APPLYING PERCENTAGE BOX SIZES TO POINT & FIGURE CHARTS ON THE DOLLAR, COMMMODITIES, AND BOND ETFS
USING PERCENT P&F BOX SIZE ... My recent point & figure articles have been limited to stock indexes and traditional box sizes. Some readers have asked about the use of "percentage" box sizes. I find percentage box sizes very helpful, especially when looking at financial markets other than stocks. Since markets like commodities, currencies, and bonds are quoted in different ways, percentage box sizes makes for easier trend comparisons. Here again, some judgment is needed. For stocks, I generally use a 2% box size for longer-term work, and a 1% box for shorter term signals. In other markets, I generally stick to a 1% box for trend work and a .50 box size for trading signals. As an example, Chart 1 applies a .50% box to the Power Shares US Dollar Bullish Index Fund (UUP). A buy signal was given in January (red box one) when an X column hit 23.23 and exceeded three previous X columns. The red resistance line was exceeded shortly after that. Chart 2 shows how the p&f signals compare to signals on a daily bar charts. You'll see that the two charts complement each other very well. The green circle in Chart 2 shows that the p&f buy signal took place on January 23 at 23.23 which coincided with an upside breakout through the December intra-day high at 23.20. The ability of the UUP to climb above its 200-day moving average a couple of days later coincided closely with the breaking of the the red p&f resistance line. A second upside breakout is shown on the p&f chart at 23.94 during March. That coincides with the UUP exceeding in late February intra-day high at 23.89 in Chart 2. A p&f sell signal at this point would require a drop to 23.23 which would undercut its last O column. Chart 2 shows that a drop to 23.23 would also undercut the mid-March intra-day low at 23.34 and the blue 50-day moving average. In other words, most of the trading are the same on both charts.

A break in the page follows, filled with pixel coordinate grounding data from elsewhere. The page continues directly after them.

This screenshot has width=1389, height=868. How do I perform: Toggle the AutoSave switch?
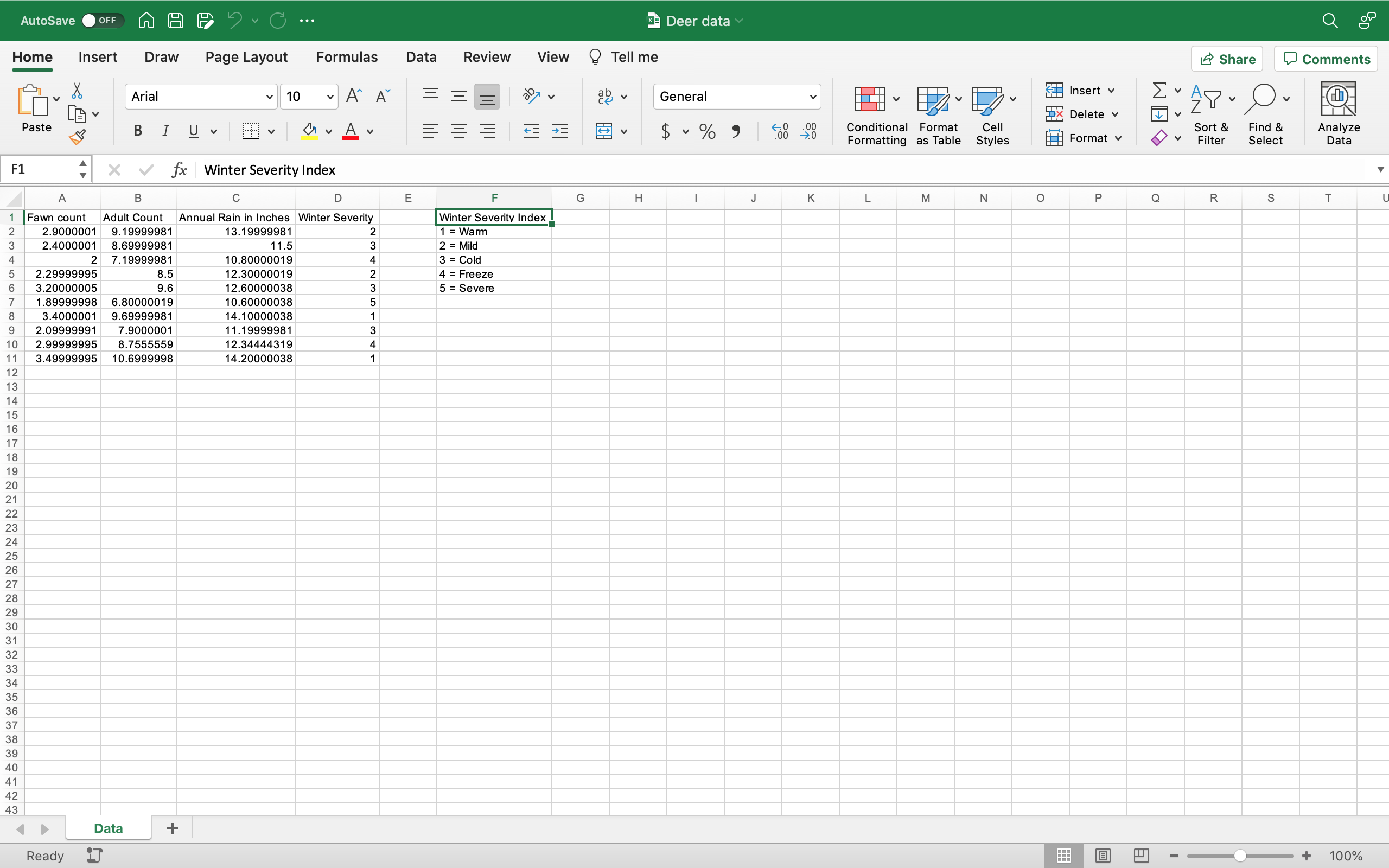tap(102, 21)
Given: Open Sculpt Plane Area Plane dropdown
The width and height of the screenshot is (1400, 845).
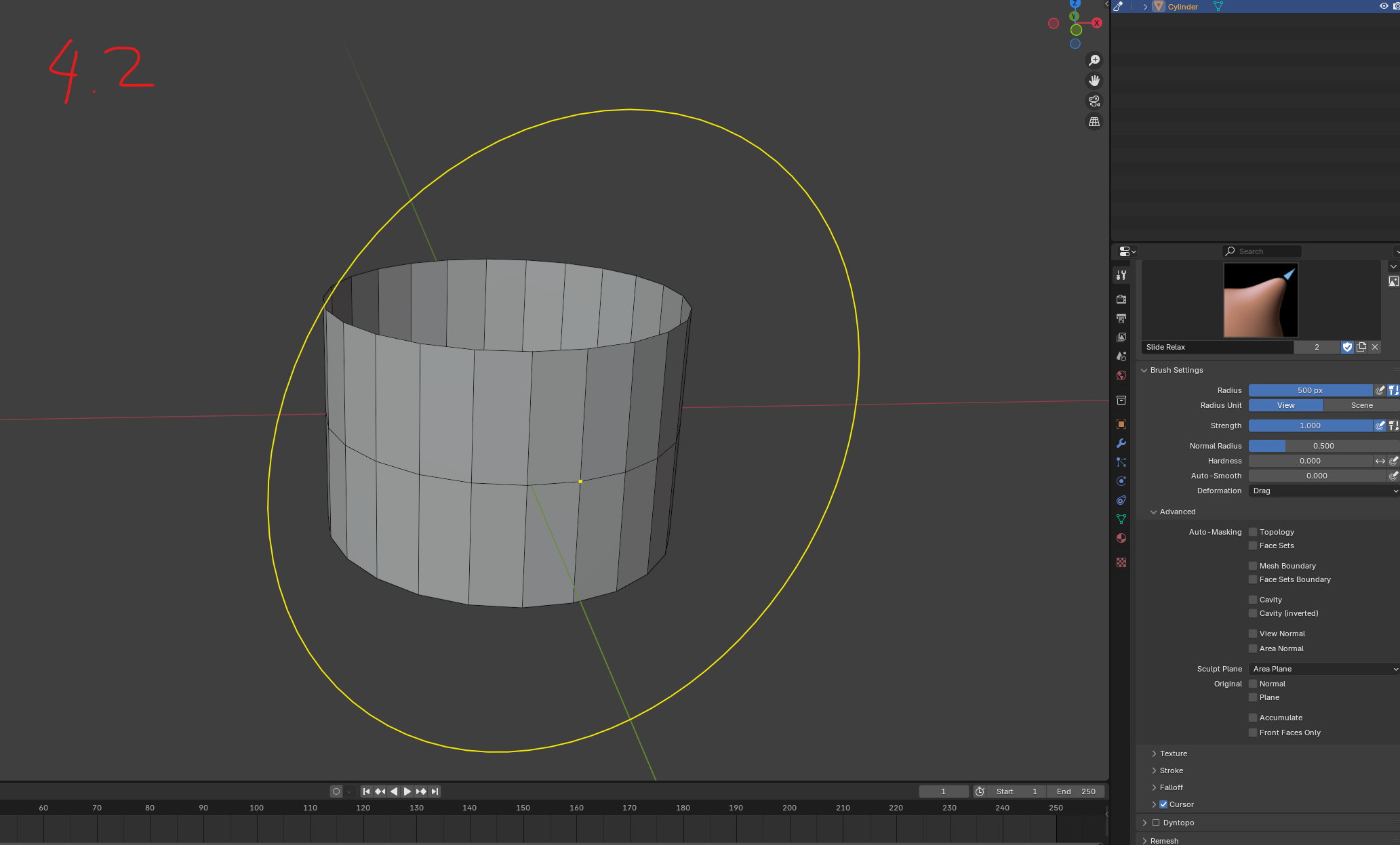Looking at the screenshot, I should click(x=1323, y=669).

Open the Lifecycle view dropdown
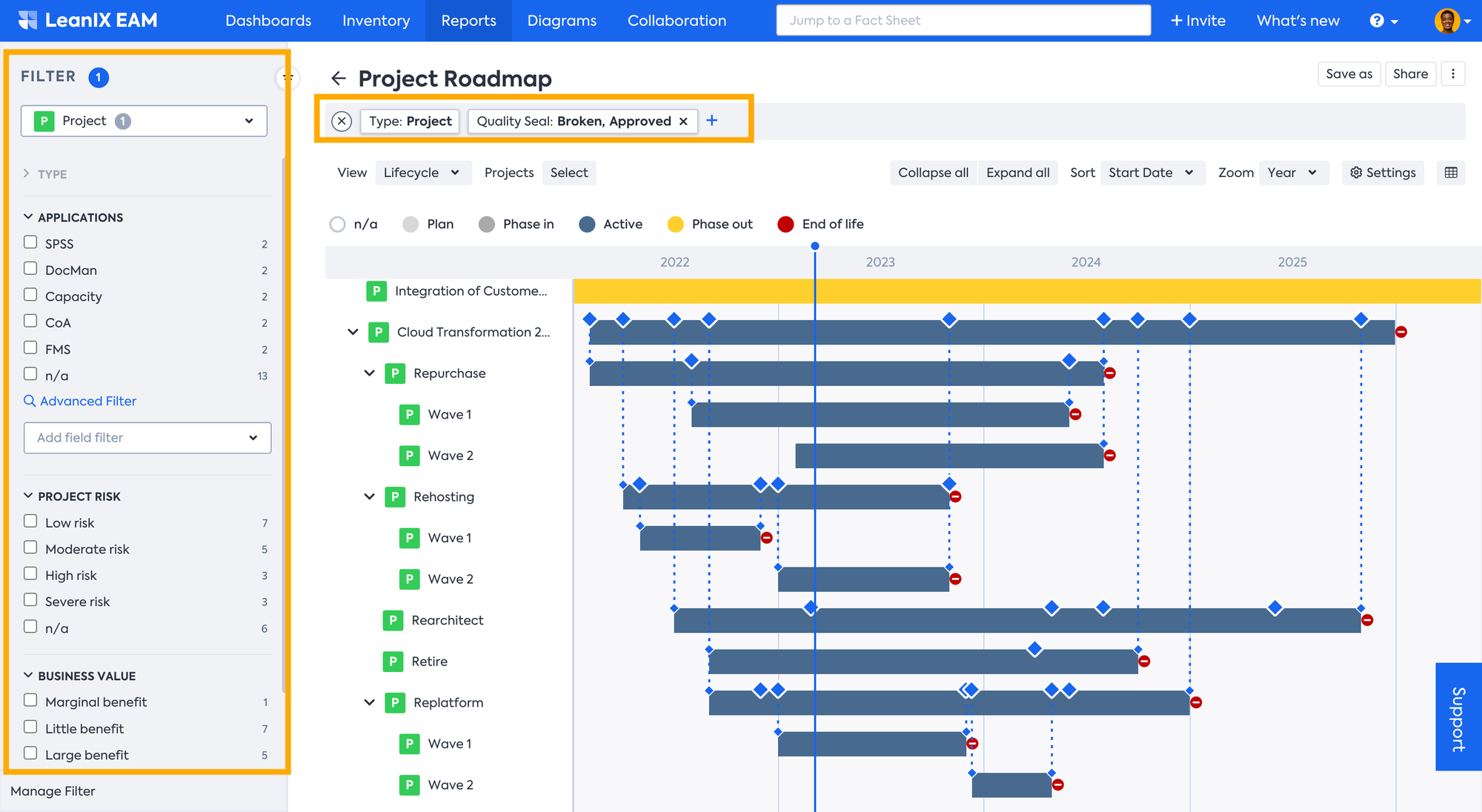click(x=422, y=173)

So why use the p&f version? Primarily because the p&f signals are much easier to spot and leave much less doubt. The trick is to choose the right box size for the market and time dimension that you're trading (which may require some experimenting). Whichever technique you use to determine the correct box size (traditional or percentage), the principle is always the same. Use a bigger box size for long-term signals and a smaller box size for short-term decisions.

Chart 1

Chart 2
APPLYING A 1% BOX SIZE TO OIL AND GOLD... The 1% box in Chart 3 shows Gold Trust Shares (GLD) on a buy signal given in February. The February correction stopped just above the rising blue support line. Chart 4 shows the United States Oil Fund (USO) consolidating in a trading range within an uptrend that started during January. The last signal was a buy. A close at 40.58 or higher would represent a major bullish breakout, while a close at 38.23 or lower would trigger a sell signal. [Although p&f charts use "intra-day" highs and lows to generate signals, I require that prices actually "close" at the buy or sell point. That helps weed out some bad signals].

Chart 3

Chart 4
BOND P&F CHARTS ... Perhaps the greatest strength of point & figures charts is their ability to keep traders on the right side of a trend. The next four charts demonstrate how that works in the fixed income arena. The charts also show that some fixed income prices can rise while others fall. All four charts employ a 1% box size which makes for easy comparison. Chart 5 shows the Barclays 20+Treasury Bond Fund (TLT) in a p&f downtrend which started with a sell signal last December (red letter C). By contrast, Chart 6 shows the Investment Grade Corporate Bond IShares (LQD) in a p&f uptrend since last May (red letter five). Chart 7 shows the High Yield Corporate Bond Fund (HYG) in a p&f uptrend since last April. The HYG would have to drop to 82.25 to trigger a sell signal. Chart 8 shows the TIPS Bond Fund (TIP) in a p&f uptrend since last March. Since each box is worth 1%, a 3% price reversal is necessary to move the rising X column into a O column. That requirement eliminates a lot of short-term "noise".

Chart 5

Chart 6

Chart 7

Chart 8
POINT & FIGURE CHARTS ARE PRICE SENSITIVE ... Point & figure are not "time sensitive" which differs from bar charts that are. A new bar (or candlestick) is added each day even if prices don't move. A new X or O is only added if prices move a pre-selected amount (depending on the box size). In other words, p&f charts are "price sensitive". That allows traders to focus exclusively on price movement which is all that really matters (and what profit and loss statements are based on). I'm not suggesting that either chart form is better. I am suggesting that both have something to offer and can be used together. Judging from the amount of feedback I've been receiving, a lot of you are already putting point & figure charts to good use. Those of you that aren't might want to take a look at the technique. The Stockcharts Chart School provides a lot of information to help you get started.